On the general point; does anyone have first hand experiences of getting into trouble for correcting a teacher?
I spent a good deal of my childhood in West Africa, but we had to come home to the UK on leave sometimes, and I had to go to school. When I was around seven or eight, I was in a geography class and the teacher said something about peanut bushes. Up shot my hand. “Please Miss - peanuts don’t grow on bushes, they grow on the ground.”
She told me that I was wrong, and I stood my ground; which ended up with me being sent to the head for being cheeky and disruptive. In those days teacher was always right - even when she wasn’t.
I’m still trying to wrap my head around what the test was attempting to accomplish. If they really intended to exclude mathematical operations, then why not simply ask “What’s the largest 3-digit number?”. Or maybe they meant to ask “Which is bigger, 9+9+9, 9x9x9, or 999?”. It’s difficult to imagine such an open-ended question being asked on a standardized test. I call shenanigans.
<nitpick>The story itself says in boldface “9^9^9 = 9^387,420,489”, i.e. 9^(9^9). But that isn’t what the little girl said. She said “9 raised to the 9th power raised to the 9th power”, i.e. (9^9)^9, which is only 387,420,489^9. To get the larger of the two, you need to say “9 raised to the power of 9 to the 9th power”.</nitpick>
I agree. It vaguely reminds me of the Orson Scott Card novel Lost Boys, where a father has to defend his child against a teacher who is a bully.

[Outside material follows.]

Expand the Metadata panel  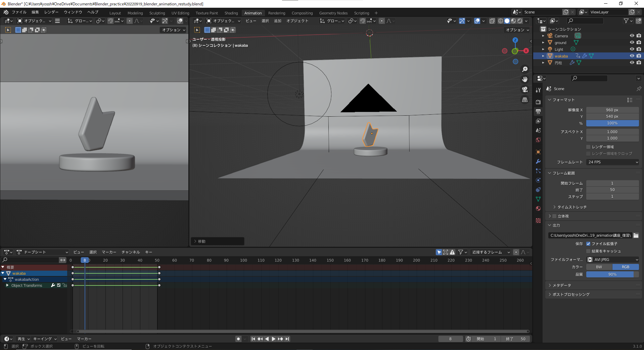click(x=562, y=285)
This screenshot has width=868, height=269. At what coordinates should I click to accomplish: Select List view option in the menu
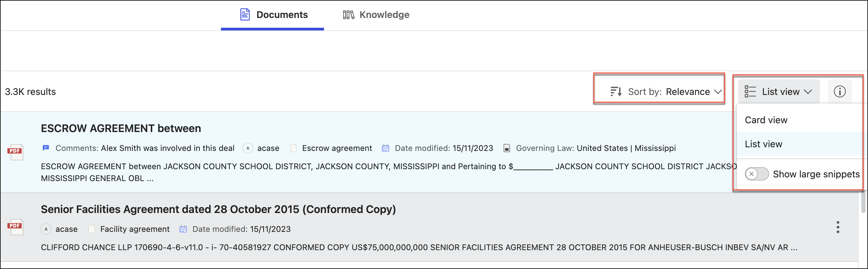coord(763,144)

I was about 4 years old in a Sunday School religious class at church when the teacher passed around pictures. She then asked each of us to say a short prayer.

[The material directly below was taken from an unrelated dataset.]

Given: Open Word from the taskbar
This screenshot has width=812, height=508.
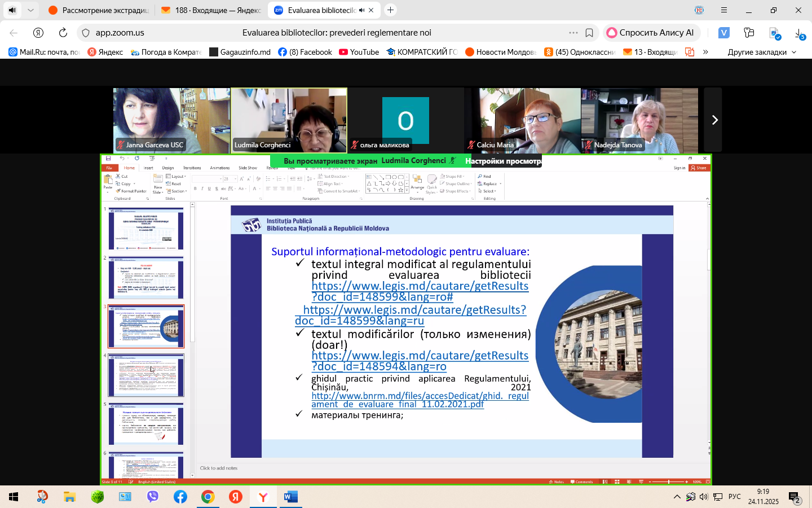Looking at the screenshot, I should [x=290, y=497].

Thank you God for the rain.
Thank you God for my parents.
Thank you God for the flowers.
And so it went until she got to me. “Iggy, say Thank you God for the sunrise.” she encouraged. But I said NO. After a few more tries the teacher took me in hand up to the sanctuary and pulled my mother, the church pianist, out of service.
My mother asked why I wouldn’t say the little prayer. And my reply has become the stuff of family lore…
“Well,” I said. “In the first place, the sun doesn’t set. The earth rotates on its axis…”
My mother had to stifle a laugh. And then she worked out the agreement with the teacher… I would say a little prayer. And so I muttered out, “Thank you God for the Earth rotating on its axis.”
No - standardized tests still have lots of multiple choice items, but now also include gridded response (the student can fill in bubbles, typically 5 or 6, to enter any numerical answer they want), short answer (typically a word, number, equation, etc.; these can usually be scored by computer using optical character recognition), and extended or constructed response, which are scored by hand and can involve written student explanations, showing work, etc.
More recently, as tests have moved from paper to computer, are technology-enhanced items in which the student manipulates objects on a screen. These can be drag-and-drop or matching type items (“Drag the five fractions into the five boxes so the fractions are in ascending order.”), graphing (both on a number line and a Cartesian plane), plotting points, drawing angles using a protractor presented on-screen, and various other tasks.
(Of course, every standardized test is different - there probably are some that are still exclusively multiple choice, I suppose.)
That being said, this fable seems to have occurred several years ago, since his daughter (reading from the comments) was working on integral calculus at age 14. It’s tough to say what a standardized test would have looked like then, especially since it is a fantasy land.
“I have read many stories on the internet, but I was sure nothing like that would ever happen to me! So, let me tell you, when I had a run-in with my daughter’s teacher, the principal, and three pointy headed dudes from the “National Board of Education”, no one was more surprised than me! …”
BTW, I had to “give it” to my daughter’s teacher AGAIN when she tried to correct ME, saying I should have said, “… no one was more surprised than I”! But that’s another story.